When I was 19, I got the chance to begin two of my dreams simultaneously–to be a dancer and to be a singer. As it turned out, my boss at the dance studio also did private voice lessons. I went to her house weekly and learned all about getting color in my voice. She pushed me to practice and audition. She said that without auditions, you won’t have the drive to grow as a vocalist. I attacked singing the same way I do everything: dove in with tons of energy and practiced daily, even when my family was home and made fun of my vocal warm ups. It didn’t matter, I was going to be on Broadway some day.
Within months of beginning voice lessons, the touring company that produced Rent held auditions in DC. I dreamed of performing in Rent ever since I visited New York a mere months ago and fell in love with the city. I imagined a life filled with all things New York–walking, subways, art galleries and art openings, performing till late into the night, cast parties. I was so ready to be a Broadway star. My vocal instructor was so excited about my audition, she even lent me a dress and her pitch-pipe. After a few rejections, my dream seemed to slowly slip away.
You see, I have had this drive to be perfect for so long and if I didn’t show growth in the “right” amount of time, then I quit. It’s my way of protecting myself from failure. It is an annoying habit and honestly a lame one. I let go of singing, aside from belting it out in my car, shortly after not making it into Rent. Until, I met EBS.
EBS and I met in New York while in graduate school to become English Teachers. She loves 80s music and karaoke. The latter was what I admired her for the most. I was scared shit-less of singing in front of a crowd at a bar, but she somehow loved it and was tremendous at it. The first time we went out for karaoke, I watched her and others perform completely afraid, secretly jealous like when you watch a person fearlessly dive off a waterfall. That evening I left the bar filled with regret. After several long conversations with EBS and JBS, I began to gain courage.
Performing duets and private room karaoke became my safety net. I belted out 80s rock ballads mostly–after all EBS was my mentor.
Nine years after that first night of regret, I was walking side-by-side my two girl pals on 3rd Avenue–the same street where we went to karaoke years ago in New York City. We were ending our annual girls getaway and had eaten at a lovely little hole-in-the-wall French place. After a long trip of shopping and walking, the three of us were exhausted. We were to leave the next day and already sad about the end of our getaway. It was Sunday night at 10 pm, 3rd Avenue was ghost town. As I separated myself from the trio, to go deep into reminiscing mode, I glanced across the street and caught the sign The Joshua Tree. I remembered a faint memory of something happening at this bar, but couldn’t pinpoint the memory. So, I turned to EBS and asked her if it triggered a memory for her. Instantly, we walked over and saw a sign that said Karaoke Tonight! We looked at each other with wide eyes that telepathically communicated: “Oh Shit!” in unison. We promised, since we were exhausted and had to leave the next day, to do one group song and go back to our hotel room. Six songs, a shot of Patron, and meeting an almost celebrity later, we were having the night of our lives. (We even have a montage of blurry pics to prove it.) Then, I declared that our finale song would be “Man in the Mirror”, to which we squealed in delight.

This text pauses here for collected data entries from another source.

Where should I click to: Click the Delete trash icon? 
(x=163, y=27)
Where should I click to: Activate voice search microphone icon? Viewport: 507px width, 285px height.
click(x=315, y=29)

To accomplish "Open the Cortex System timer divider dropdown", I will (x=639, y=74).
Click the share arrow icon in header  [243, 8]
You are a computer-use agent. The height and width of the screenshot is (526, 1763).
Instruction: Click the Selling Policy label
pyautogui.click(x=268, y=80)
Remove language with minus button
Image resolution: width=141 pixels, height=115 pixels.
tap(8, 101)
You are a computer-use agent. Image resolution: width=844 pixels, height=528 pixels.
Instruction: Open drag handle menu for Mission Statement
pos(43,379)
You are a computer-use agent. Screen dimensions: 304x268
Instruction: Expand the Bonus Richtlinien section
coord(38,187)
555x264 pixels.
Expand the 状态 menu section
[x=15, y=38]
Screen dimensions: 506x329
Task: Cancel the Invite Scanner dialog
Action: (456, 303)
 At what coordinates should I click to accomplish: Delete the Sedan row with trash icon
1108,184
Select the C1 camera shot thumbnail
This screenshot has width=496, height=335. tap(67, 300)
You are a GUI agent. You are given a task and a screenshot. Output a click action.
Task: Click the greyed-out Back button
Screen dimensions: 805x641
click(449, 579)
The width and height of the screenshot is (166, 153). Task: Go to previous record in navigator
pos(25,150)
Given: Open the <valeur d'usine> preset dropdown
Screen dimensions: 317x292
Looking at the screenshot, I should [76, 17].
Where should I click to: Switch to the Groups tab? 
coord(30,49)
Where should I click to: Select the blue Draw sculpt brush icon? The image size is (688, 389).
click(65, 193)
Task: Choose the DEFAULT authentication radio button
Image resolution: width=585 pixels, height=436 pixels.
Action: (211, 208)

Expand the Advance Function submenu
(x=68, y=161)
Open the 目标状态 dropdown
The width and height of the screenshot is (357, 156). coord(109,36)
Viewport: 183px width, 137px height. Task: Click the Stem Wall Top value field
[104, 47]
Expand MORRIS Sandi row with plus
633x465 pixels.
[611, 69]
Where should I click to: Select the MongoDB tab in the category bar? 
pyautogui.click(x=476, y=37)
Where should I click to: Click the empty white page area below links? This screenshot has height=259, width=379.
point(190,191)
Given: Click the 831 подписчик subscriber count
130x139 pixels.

I proudly, without a shed of fear or regret, walked to the DJ and deposited my slip of paper with our request on it. She looked down and into my eyes affirming the greatness that was to transpire. The corners of my lips crept up, my head nodded affirming the same. I walked away ready. In the next half hours the DJ called the people before us to sing, the energy in the bar slowly built like a roller coaster getting pulled up the hill. In between each performance, she played different MJ songs further laying the path for us. When she called us up, we walked up naive of our rock star abilities. The mellow tune began gently grounding every voice in the bar. “I’m gonna make a change…” I turned away from the audience for a second singing with the girls who love me unconditionally, tolerate all my insanity and celebrate my ability to be shi-shi and cheesy. Just then, the chorus hit us like a fire hose on a hazy summer day in the city. The bar erupted in unison. Suddenly, we were all breathing at the same time, swaying, reminiscing, coming together as one voice. Each voice rocking out to a different part like a jazz band jamming with instrumental solos. The final three words scrolled on the karaoke screen–“Make that Change”; our DJ concluded our night with: “Give it up for the three baddest bitches in this place!”
M., EBS, and I walked off stage wind blowing our hair out of our faces, soaking in our once in a lifetime epic moment.